_EXERCISE DESCRIPTION_
Copy out all of the data that follows, exactly as it appears.

_RECORD SET_
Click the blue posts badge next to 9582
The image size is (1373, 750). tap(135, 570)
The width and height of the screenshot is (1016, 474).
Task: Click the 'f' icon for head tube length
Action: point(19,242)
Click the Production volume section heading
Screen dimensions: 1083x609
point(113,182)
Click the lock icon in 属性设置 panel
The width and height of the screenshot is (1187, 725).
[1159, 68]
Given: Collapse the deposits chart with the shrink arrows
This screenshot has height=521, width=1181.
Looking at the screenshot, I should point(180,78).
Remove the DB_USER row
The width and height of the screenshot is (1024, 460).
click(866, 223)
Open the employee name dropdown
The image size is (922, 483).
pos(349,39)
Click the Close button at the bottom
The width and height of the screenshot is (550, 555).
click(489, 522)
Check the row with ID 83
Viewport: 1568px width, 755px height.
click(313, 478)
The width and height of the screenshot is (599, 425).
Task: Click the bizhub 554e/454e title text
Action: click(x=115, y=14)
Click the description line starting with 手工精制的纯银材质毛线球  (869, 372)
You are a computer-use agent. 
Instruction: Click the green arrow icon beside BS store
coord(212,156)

_WRITTEN REPLY_
Click the blue posts badge next to 9582
The image size is (1373, 750). tap(135, 570)
The width and height of the screenshot is (1016, 474).
Task: Click the 'f' icon for head tube length
Action: point(19,242)
Click the Production volume section heading
Screen dimensions: 1083x609
point(113,182)
Click the lock icon in 属性设置 panel
The width and height of the screenshot is (1187, 725).
[1159, 68]
Given: Collapse the deposits chart with the shrink arrows
This screenshot has height=521, width=1181.
Looking at the screenshot, I should point(180,78).
Remove the DB_USER row
The width and height of the screenshot is (1024, 460).
click(866, 223)
Open the employee name dropdown
The image size is (922, 483).
pos(349,39)
Click the Close button at the bottom
The width and height of the screenshot is (550, 555).
click(489, 522)
Check the row with ID 83
Viewport: 1568px width, 755px height.
click(313, 478)
The width and height of the screenshot is (599, 425).
Task: Click the bizhub 554e/454e title text
Action: click(x=115, y=14)
Click the description line starting with 手工精制的纯银材质毛线球  (869, 372)
You are a computer-use agent. 
Instruction: Click the green arrow icon beside BS store
coord(212,156)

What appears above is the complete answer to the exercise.